Miro já não ia à cidade há algum tempo pois Theos tinha adoecido e por isso não tinha conseguido caçar muita coisa. No entanto não queria que o carniceiro sentisse ainda mais pena da família. Uma coisa que Miro valorizava muito era a honra e sabia que o Sr. Sarvan o iria ajudar dando comida ou pagando mais do que as peças de caça valiam. Por isso, não disse nada acerca da doença do seu irmão.
- A caça não tem dado grande coisa... Os lobos estão a matar todas as lebres - inventou Miro.- Mas trouxe aqui alguns esquilos e uma belíssima pele de urso.
O vendedor aceitou  todos os produtos e pagou com setenta pendegams e dez egons.
Sabia que a pele e os esquilos não valiam tanto mas o carniceiro sempre ajudara os Grekhood pois sabia as dificuldades que tinham. Aliás, foi principalmente ele que ajudou a família quando o pai de Miro morreu. Contribuía com carne e pagava sempre um pouco mais pela caça de Theo.
Quando acabou de vender, pôs as moedas no saco de couro que levava a tiracolo e voltou pelo mesmo caminho passando pelos mesmos ciprestes e celeiros. A paisagem, tal como na ida, era monótona mas desta vez consegui chegar em muito menos tempo a casa pelo facto de já não estar carregado com os produtos mas também pelo incentivo que tinha de voltar para perto do fogo que aquecia a casa. Quando chegou, o sol já estava alto sobre o céu mas ainda assim o frio era gigantesco. Entrou em casa e foi de imediato aquecer-se junto da lareira que flamejava brasas inquietas.  O Inverno estava quase a começar o que traria muitas dificuldades para a sua família. A caça iria ser cada vez menos e por isso os preços iriam aumentar drasticamente. Para além disso, o frio não iria ajudar nada na doença do seu irmão. Felizmente, a cidade, todos os Invernos era visitada por vendedores nómadas que traziam alimentos e outros produtos a um preço muito mais baixo.
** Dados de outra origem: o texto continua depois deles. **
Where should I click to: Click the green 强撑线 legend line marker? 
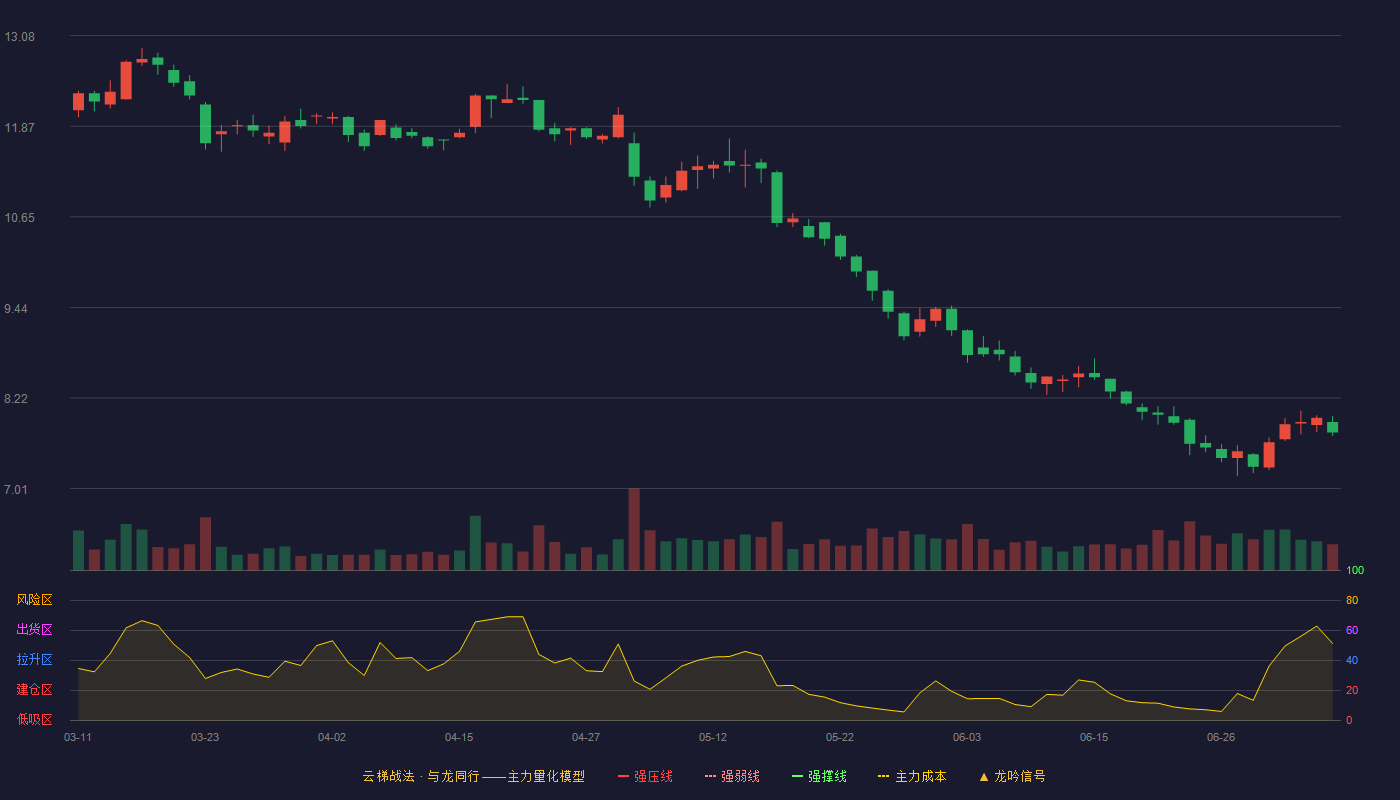[797, 776]
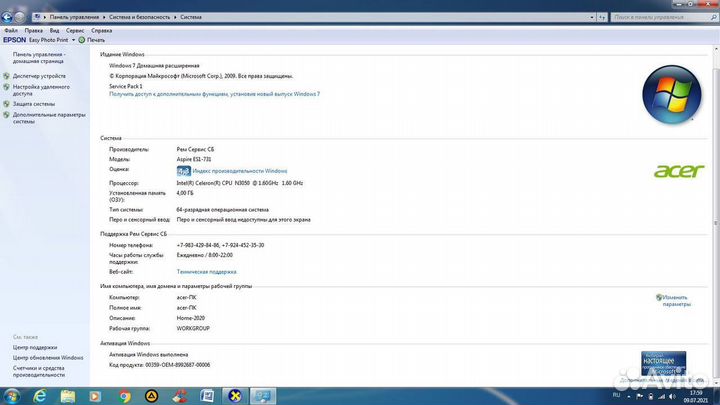The width and height of the screenshot is (720, 405).
Task: Open the Файл menu
Action: click(x=11, y=30)
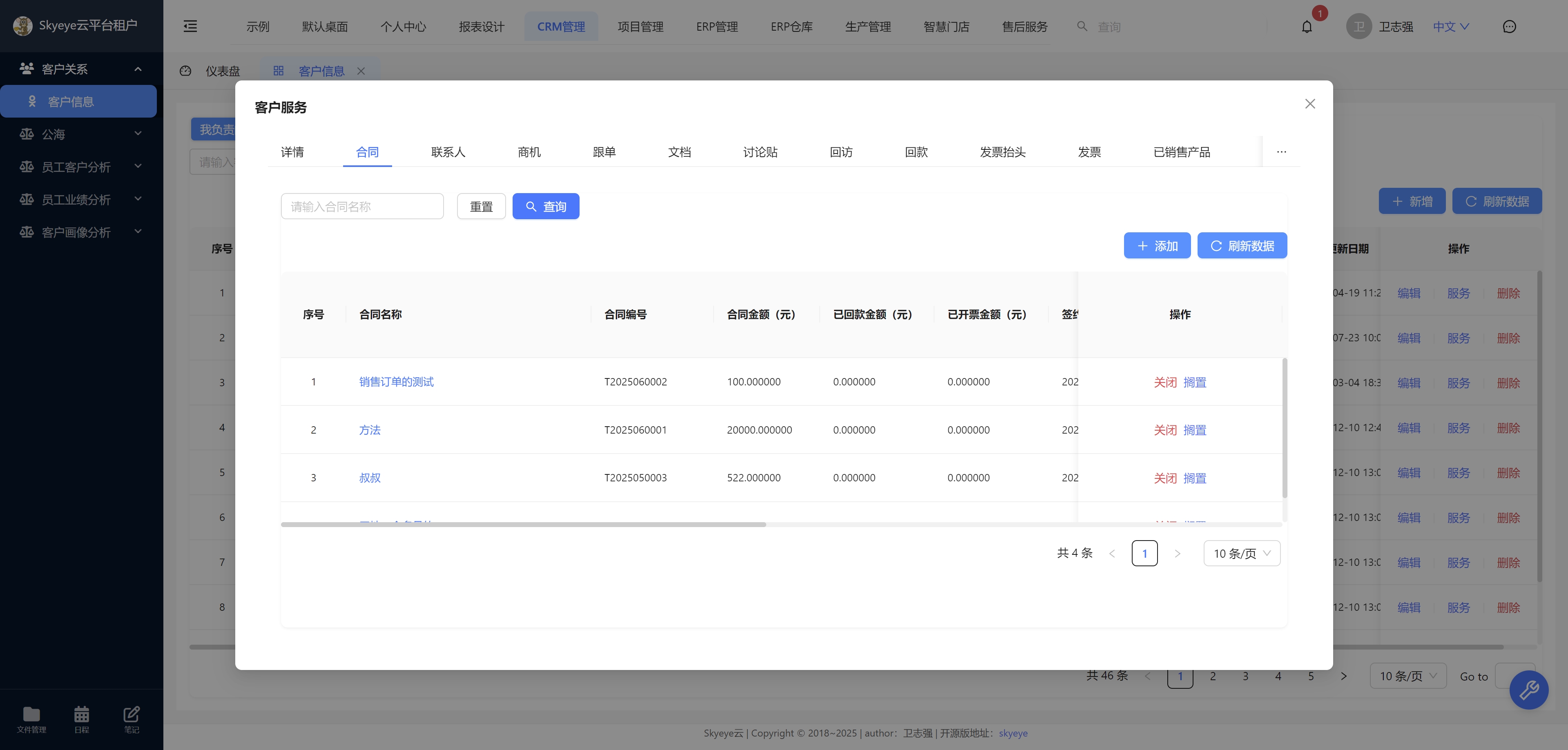Open the message icon at top right
Screen dimensions: 1568x750
point(1509,26)
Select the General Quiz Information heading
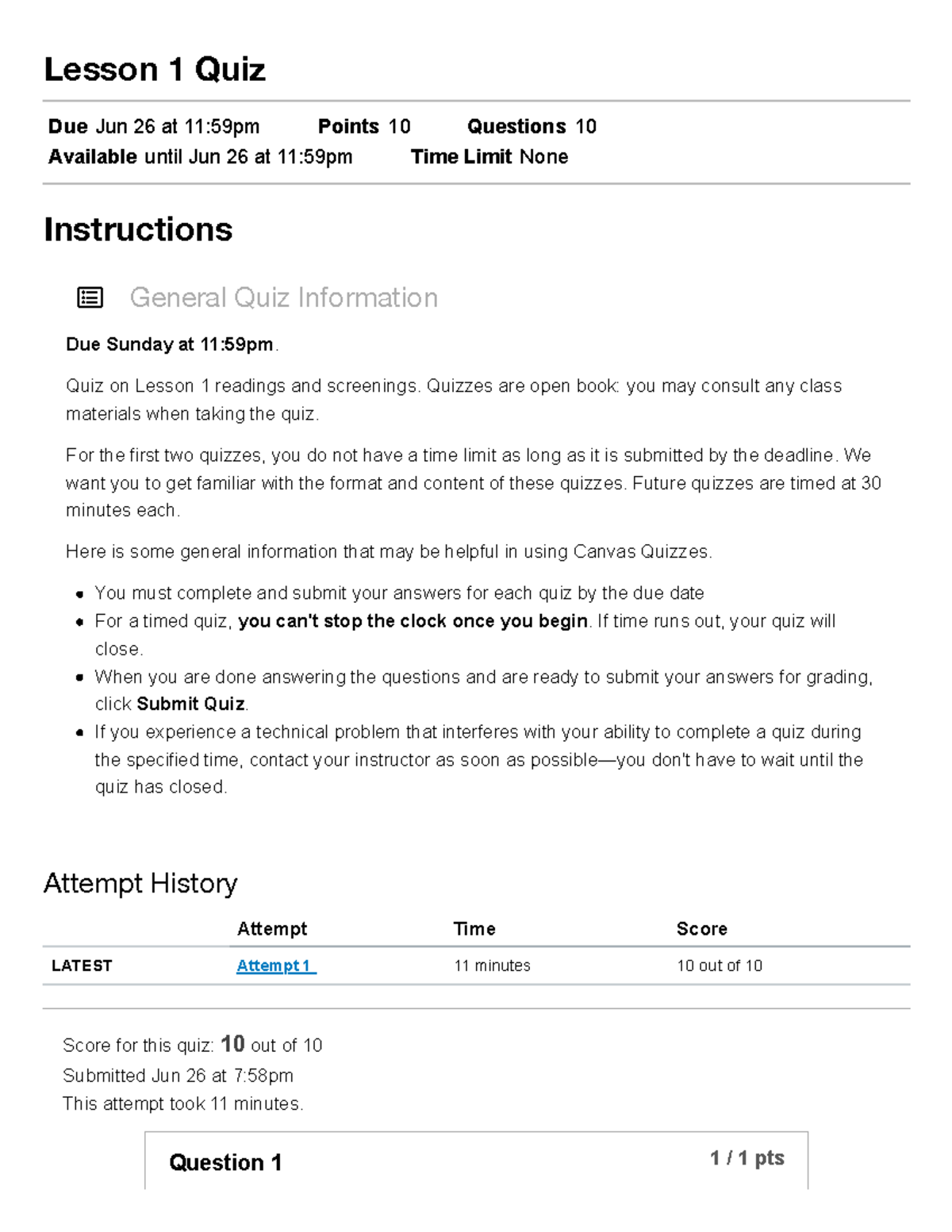 point(283,297)
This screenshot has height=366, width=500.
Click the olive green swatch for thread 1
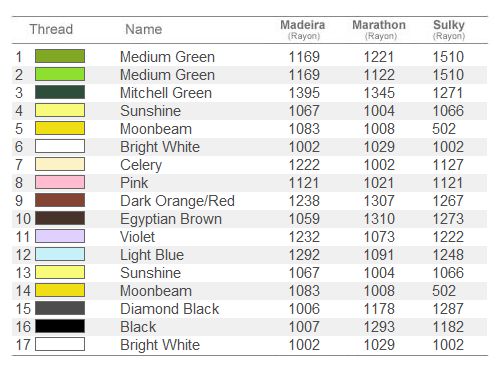click(60, 56)
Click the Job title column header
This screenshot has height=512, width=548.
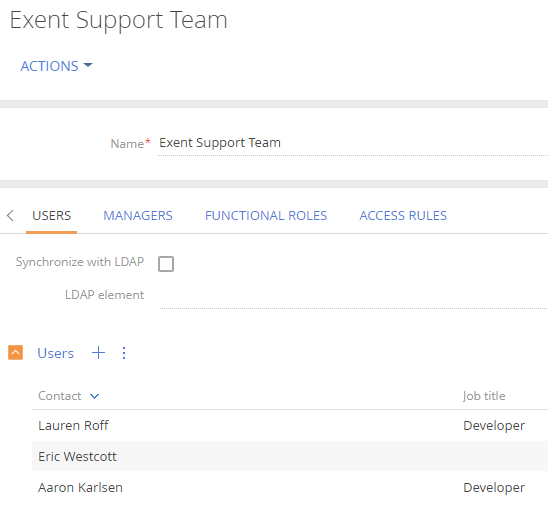click(x=484, y=396)
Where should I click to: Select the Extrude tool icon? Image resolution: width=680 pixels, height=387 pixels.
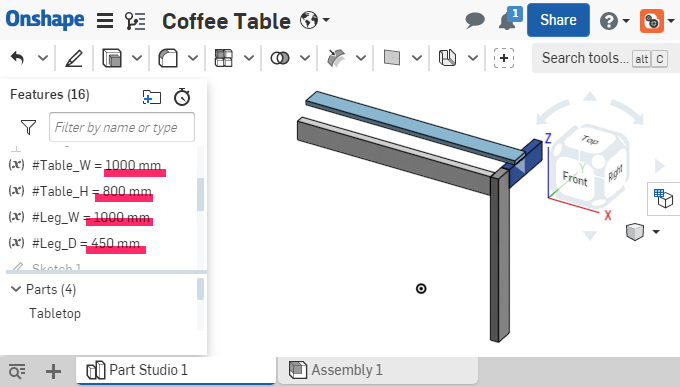[112, 58]

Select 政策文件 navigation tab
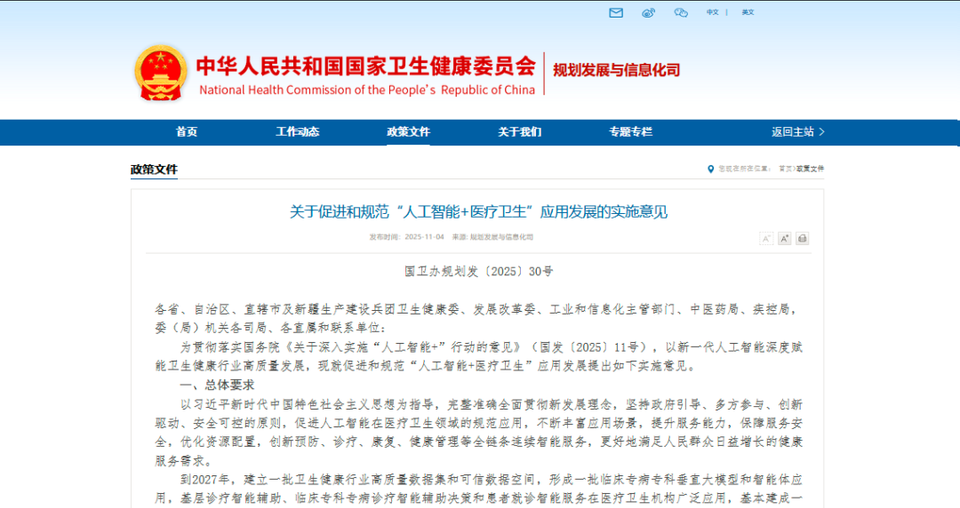408,132
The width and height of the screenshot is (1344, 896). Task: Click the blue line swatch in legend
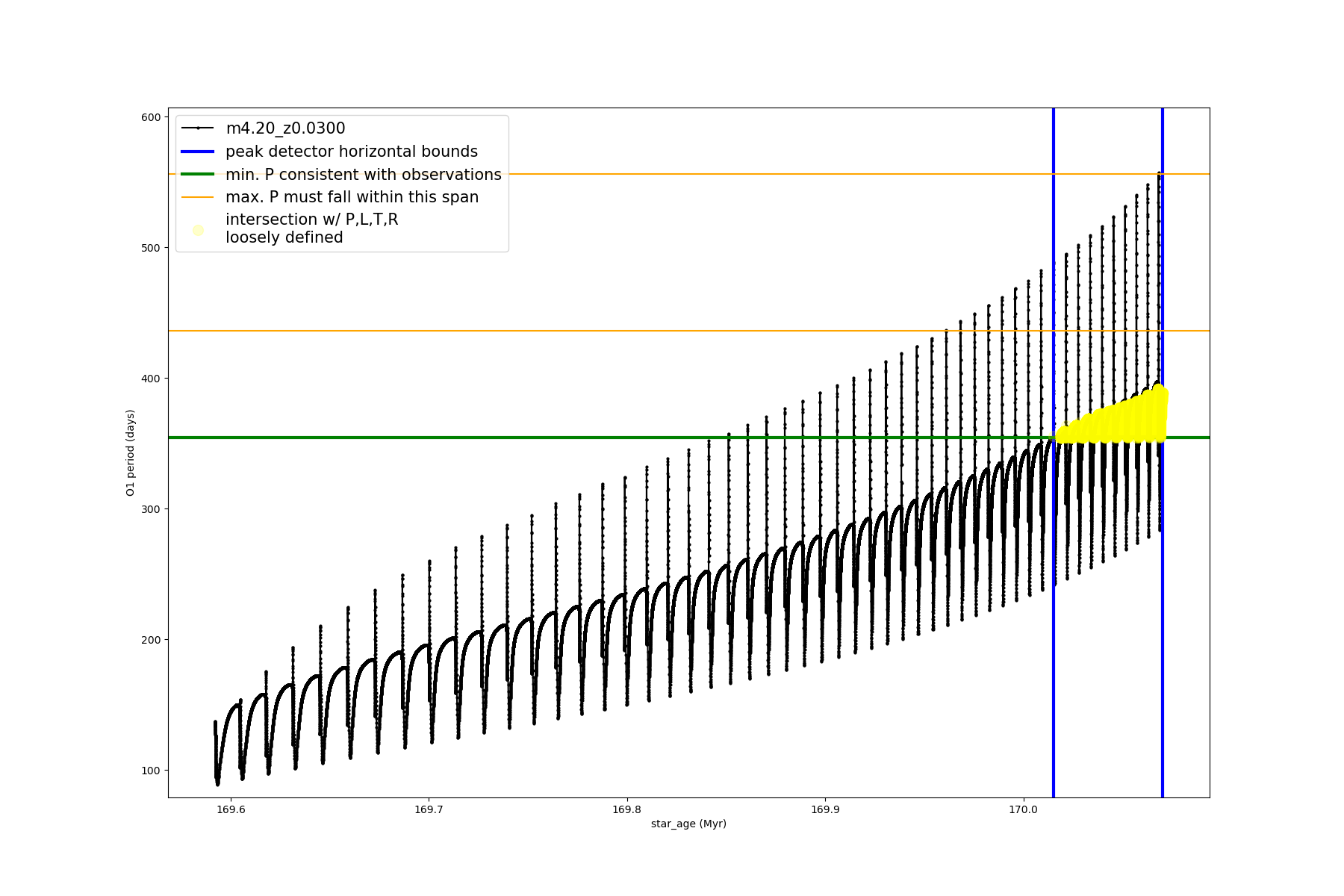pos(198,152)
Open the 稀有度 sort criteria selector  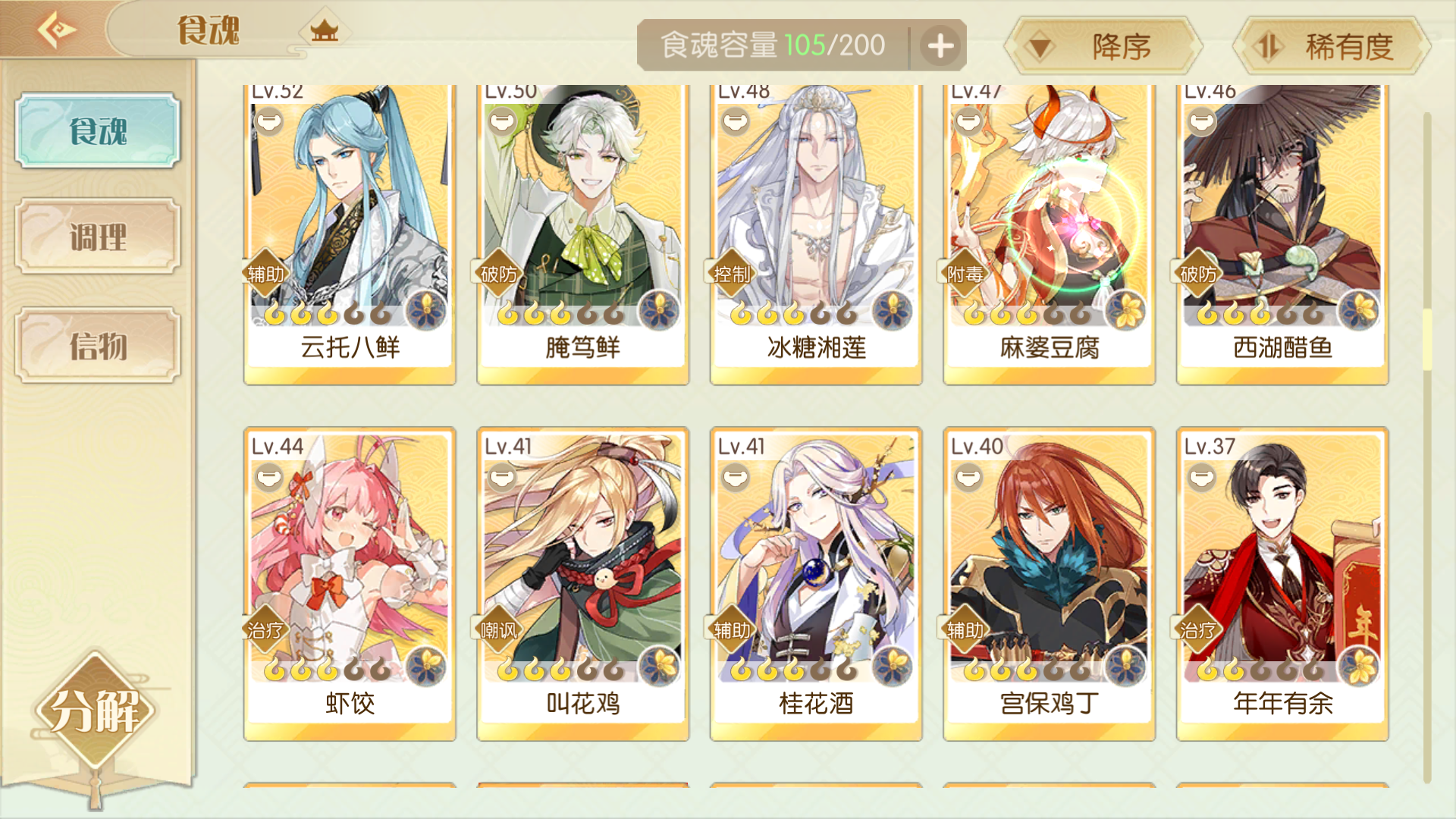pos(1332,47)
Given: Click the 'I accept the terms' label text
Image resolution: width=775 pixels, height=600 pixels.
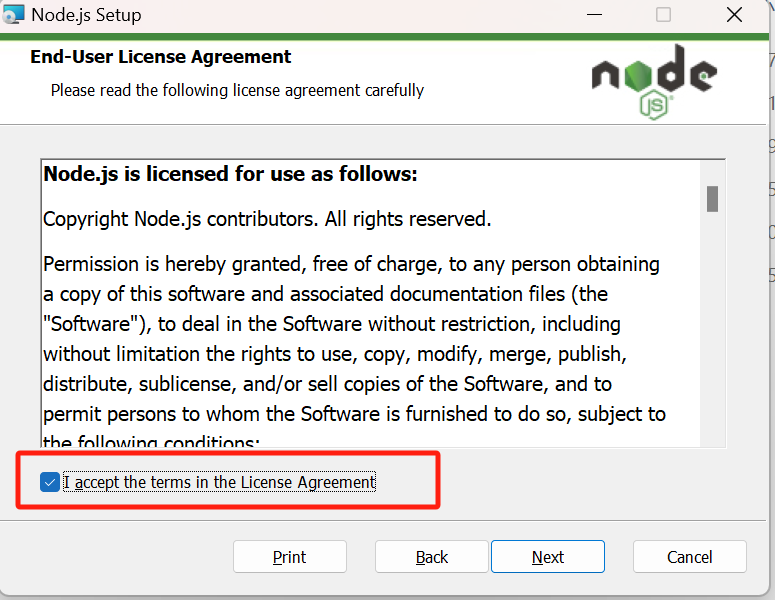Looking at the screenshot, I should 219,482.
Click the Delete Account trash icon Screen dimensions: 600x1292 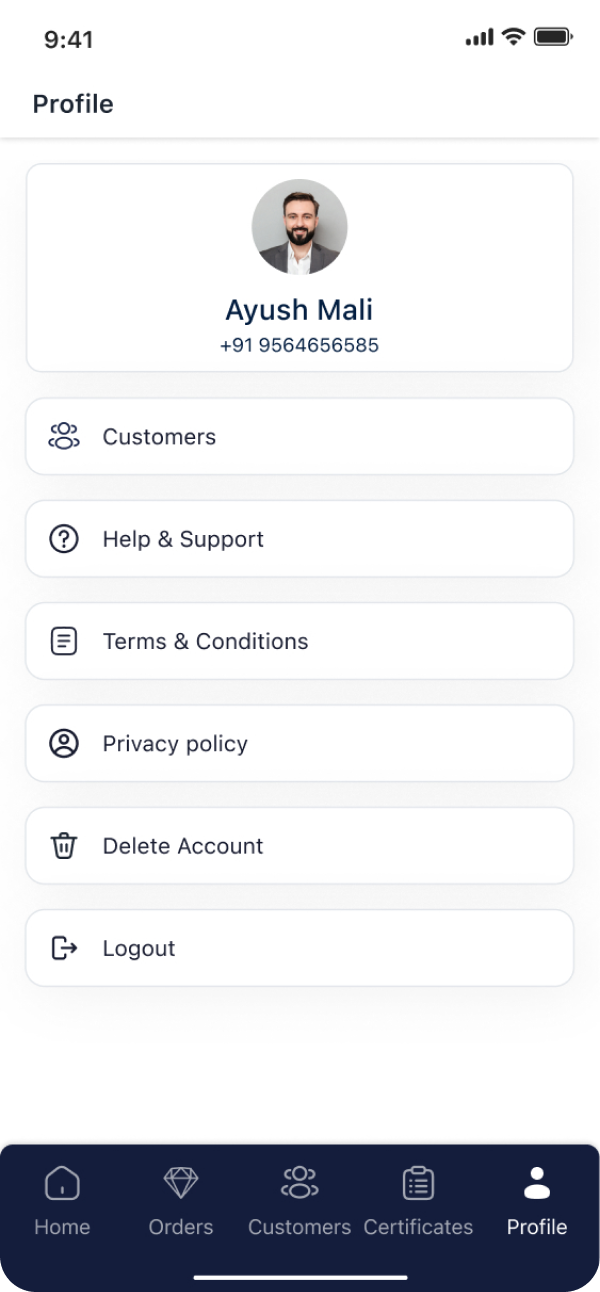click(64, 846)
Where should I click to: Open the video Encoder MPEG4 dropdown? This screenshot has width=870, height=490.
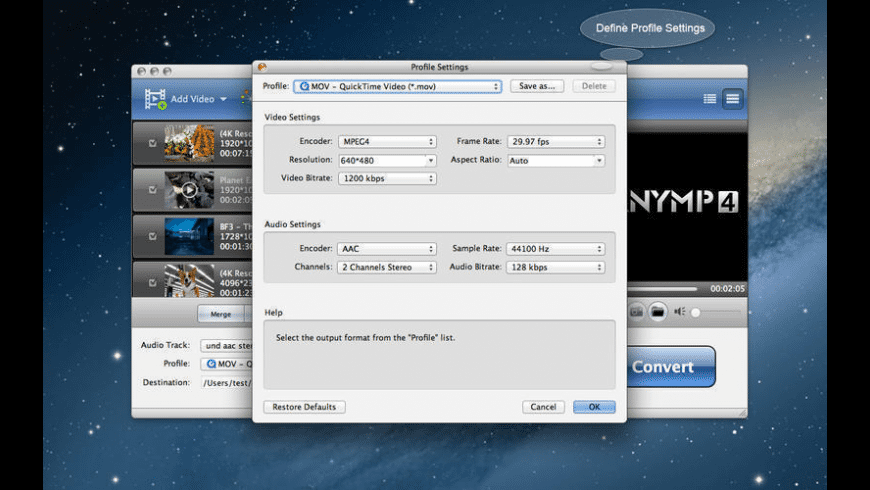(387, 141)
Miro conhecia um rapaz que era filho de um “ambulante”. Chamava-se Valkian era um dos grandes amigos de Miro apesar de só se verem sazonalmente. Adorava estar com Valkian porque ele contava-lhe histórias sobre os tantos sítios diferentes que havia visitado.
Depois de se aquecer, ajudou o irmão a curtir a pele de um cervo que havia sido caçado por Theos quando ainda tinha não tinha sido atingido pela doença. Por isso a carne emanava um forte cheiro de putrefacção que enjoava Miro que entortava o nariz ao fazer o repugnante trabalho.
Após comer um prato de batatas e carne de ave já sem muito apetite foi deitar-se e adormeceu quase imediatamente.